Ковригин сразу же вспомнил, как по-барски правая длань Блинова со сверкающими перстнями возлегла на красный бархат гусарского костюма и как растроганная барышня разулыбалась маэстро и в почтении (или восторге?) опустилась перед ним на колено.
«Далась мне эта актёрка в красном бархате!» – осердился на себя Ковригин.
– Хорошо, – сказал Ковригин. – Но ненадолго…
21
Фуршет с говорильней происходили в танцевальном зале.
По средам и пятницам здесь в перекрестьях пляшущих огней шумела дискотека, впрочем, более благопристойная, как объяснили Ковригину, нежели на окраинных увеселительных площадках. Во всяком случае, без наркоты и пьяни. И диджеев держали хотя бы полуобразованных. В отошедшие же времена, когда процветал Дворец культуры Обозостроителей и самодеятельность не попёрла ещё в звёздные хари шоубизнеса, зал был репетиционным. Тут занимались, ублажая нерастраченные потребности артистических натур, любители бальных и спортивных танцев из пролетариев и конторщиков, фольклорные ансамбли и даже нимфы классического балета. О чём напоминали поднебесный мозаичный плафон, будто из московского метрополитена, с тремя фигурками мелких лебедей, и гипсовые горельефы на стенах, в их овалах – белые балерины в разнообразных позах, иные и взлетевшие на телеги или прицепы, видимо, местного производства. Впрочем, некоторые телеги и прицепы были без балерин, но имели башни с орудиями и пулемётами.

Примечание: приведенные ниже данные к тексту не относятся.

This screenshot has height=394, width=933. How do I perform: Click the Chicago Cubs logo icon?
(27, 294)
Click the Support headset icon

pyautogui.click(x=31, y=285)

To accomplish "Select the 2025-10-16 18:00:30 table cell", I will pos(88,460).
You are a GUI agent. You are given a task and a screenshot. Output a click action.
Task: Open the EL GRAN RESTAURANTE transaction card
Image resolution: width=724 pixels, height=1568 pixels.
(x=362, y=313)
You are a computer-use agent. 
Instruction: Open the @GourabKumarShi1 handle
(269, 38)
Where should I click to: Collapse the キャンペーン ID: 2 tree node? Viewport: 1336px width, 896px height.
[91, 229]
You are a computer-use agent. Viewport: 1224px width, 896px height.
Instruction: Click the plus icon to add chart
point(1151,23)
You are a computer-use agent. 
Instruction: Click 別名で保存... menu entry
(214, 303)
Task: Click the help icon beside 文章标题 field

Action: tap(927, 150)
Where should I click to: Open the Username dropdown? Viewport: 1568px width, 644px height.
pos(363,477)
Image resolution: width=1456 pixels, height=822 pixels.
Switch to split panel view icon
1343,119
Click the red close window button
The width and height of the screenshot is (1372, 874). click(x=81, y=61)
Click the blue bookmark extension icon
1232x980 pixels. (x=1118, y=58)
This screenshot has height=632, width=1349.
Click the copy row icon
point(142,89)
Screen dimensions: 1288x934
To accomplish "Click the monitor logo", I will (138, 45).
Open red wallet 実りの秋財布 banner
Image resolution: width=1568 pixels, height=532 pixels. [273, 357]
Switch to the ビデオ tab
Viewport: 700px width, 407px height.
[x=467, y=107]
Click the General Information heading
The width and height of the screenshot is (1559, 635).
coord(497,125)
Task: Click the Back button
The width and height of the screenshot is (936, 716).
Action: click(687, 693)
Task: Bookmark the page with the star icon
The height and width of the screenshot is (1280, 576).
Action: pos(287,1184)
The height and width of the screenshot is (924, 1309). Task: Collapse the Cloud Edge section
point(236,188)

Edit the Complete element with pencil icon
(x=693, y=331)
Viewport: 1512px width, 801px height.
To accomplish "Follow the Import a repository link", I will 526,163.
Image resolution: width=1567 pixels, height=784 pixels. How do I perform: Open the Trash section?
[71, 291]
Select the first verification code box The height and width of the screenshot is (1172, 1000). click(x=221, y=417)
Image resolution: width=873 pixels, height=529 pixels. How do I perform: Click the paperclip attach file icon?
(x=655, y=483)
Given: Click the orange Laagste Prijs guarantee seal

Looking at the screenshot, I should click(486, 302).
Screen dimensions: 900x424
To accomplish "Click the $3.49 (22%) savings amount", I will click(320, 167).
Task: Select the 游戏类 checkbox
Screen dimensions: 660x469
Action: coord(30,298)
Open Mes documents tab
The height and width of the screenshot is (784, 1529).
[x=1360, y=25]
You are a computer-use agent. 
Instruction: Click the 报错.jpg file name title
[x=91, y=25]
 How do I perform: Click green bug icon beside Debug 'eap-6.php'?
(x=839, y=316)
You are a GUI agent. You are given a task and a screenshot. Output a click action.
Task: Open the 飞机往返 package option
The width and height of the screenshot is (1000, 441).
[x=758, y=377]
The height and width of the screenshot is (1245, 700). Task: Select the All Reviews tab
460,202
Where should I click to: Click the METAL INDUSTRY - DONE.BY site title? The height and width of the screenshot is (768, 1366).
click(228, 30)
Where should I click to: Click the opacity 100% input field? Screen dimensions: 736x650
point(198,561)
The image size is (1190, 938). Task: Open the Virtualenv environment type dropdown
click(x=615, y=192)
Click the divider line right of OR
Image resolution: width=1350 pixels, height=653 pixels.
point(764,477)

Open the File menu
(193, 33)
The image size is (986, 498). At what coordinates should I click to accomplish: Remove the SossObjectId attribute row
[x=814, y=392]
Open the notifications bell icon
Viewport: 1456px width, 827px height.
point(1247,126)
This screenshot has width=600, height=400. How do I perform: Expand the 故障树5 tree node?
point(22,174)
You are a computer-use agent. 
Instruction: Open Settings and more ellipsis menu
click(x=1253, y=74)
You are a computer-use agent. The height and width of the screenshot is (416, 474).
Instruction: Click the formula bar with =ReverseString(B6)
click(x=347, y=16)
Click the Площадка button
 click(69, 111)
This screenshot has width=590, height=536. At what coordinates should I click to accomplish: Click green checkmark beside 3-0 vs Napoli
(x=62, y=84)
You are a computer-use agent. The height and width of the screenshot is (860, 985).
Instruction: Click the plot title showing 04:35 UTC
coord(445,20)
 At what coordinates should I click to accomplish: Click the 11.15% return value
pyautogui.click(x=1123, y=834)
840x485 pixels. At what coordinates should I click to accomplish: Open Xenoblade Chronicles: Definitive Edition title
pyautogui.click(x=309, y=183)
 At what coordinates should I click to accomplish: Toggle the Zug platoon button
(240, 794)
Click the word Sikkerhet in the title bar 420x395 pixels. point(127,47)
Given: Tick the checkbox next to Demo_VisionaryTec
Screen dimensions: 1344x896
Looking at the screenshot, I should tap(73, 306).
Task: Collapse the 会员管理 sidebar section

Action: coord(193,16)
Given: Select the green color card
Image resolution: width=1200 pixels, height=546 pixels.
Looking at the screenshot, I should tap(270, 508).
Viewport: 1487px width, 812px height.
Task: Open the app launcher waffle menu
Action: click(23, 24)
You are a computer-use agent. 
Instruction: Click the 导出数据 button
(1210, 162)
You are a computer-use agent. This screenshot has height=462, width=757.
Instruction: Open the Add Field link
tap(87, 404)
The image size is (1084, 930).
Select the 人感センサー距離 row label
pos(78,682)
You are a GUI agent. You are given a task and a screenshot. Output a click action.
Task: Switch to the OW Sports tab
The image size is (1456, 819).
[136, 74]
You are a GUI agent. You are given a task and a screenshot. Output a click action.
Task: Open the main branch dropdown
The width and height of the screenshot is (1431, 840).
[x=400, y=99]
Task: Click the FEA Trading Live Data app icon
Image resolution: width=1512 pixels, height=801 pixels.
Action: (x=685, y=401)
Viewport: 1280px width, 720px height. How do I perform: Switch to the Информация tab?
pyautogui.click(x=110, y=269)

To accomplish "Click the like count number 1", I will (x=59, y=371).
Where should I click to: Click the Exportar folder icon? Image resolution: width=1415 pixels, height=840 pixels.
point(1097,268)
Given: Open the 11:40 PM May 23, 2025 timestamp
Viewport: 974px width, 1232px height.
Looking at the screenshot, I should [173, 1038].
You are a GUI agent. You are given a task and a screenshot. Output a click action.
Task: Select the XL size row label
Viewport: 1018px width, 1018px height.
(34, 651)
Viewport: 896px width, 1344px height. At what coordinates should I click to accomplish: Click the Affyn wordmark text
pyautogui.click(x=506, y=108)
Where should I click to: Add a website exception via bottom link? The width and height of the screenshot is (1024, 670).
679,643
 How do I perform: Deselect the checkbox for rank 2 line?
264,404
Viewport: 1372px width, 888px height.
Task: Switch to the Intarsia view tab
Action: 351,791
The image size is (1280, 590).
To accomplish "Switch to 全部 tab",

Теперь же и балеринам негде было предъявить свои умения, не говоря уже об ансамблях народных плясок. До того тесно было в зале с фуршетными столиками. Официанты передвигались между ними бочком. В одном из них Ковригин тотчас признал гарсона-консультанта зала имени Тортиллы Дантона-Гарика Саркисяна, тот же, будто бы увидел Ковригина впервые, был высокомерно важен и вновь вызвал у Ковригина мысли о свежем французском президенте. «Неужели и здесь тритонолягуш Костик надзирает над шелестящим действом?» – явилась мысль.
– Сколько же тут наглецов и самозванцев! – возмутилась Долли. – Треть, наверное, проползла без приглашений! Вы ещё не знаете наш Синежтур!
– Я знаю Москву, – сказал Ковригин, – там халявщиков и пройдох было бы в пять раз больше.
Барышни привели Ковригина к задним столикам.
– От кого же щедроты-то? – спросил Ковригин. – Чья казна изнурена нынче? Всё того же спонсора?
– Не обязательно, – сказала Антонова. – В городе деньги есть. И серьёзные.
– Я это понял, – кивнул Ковригин.
– А потому и градоначальник здесь. У спонсора же будут сегодня большие потраты в Журинском замке. Так говорят. Но нас туда не позовут.
– И слава Богу! – сказал Ковригин. – А где же наш Николай Макарович?
– Ищет медь! – рассмеялась Долли. – Трубач выдувает медь! И градоначальник, видно, озабочен, отчего медь не сверкала. Но сейчас с удовольствием подает великой Свиридовой кусок осетрины.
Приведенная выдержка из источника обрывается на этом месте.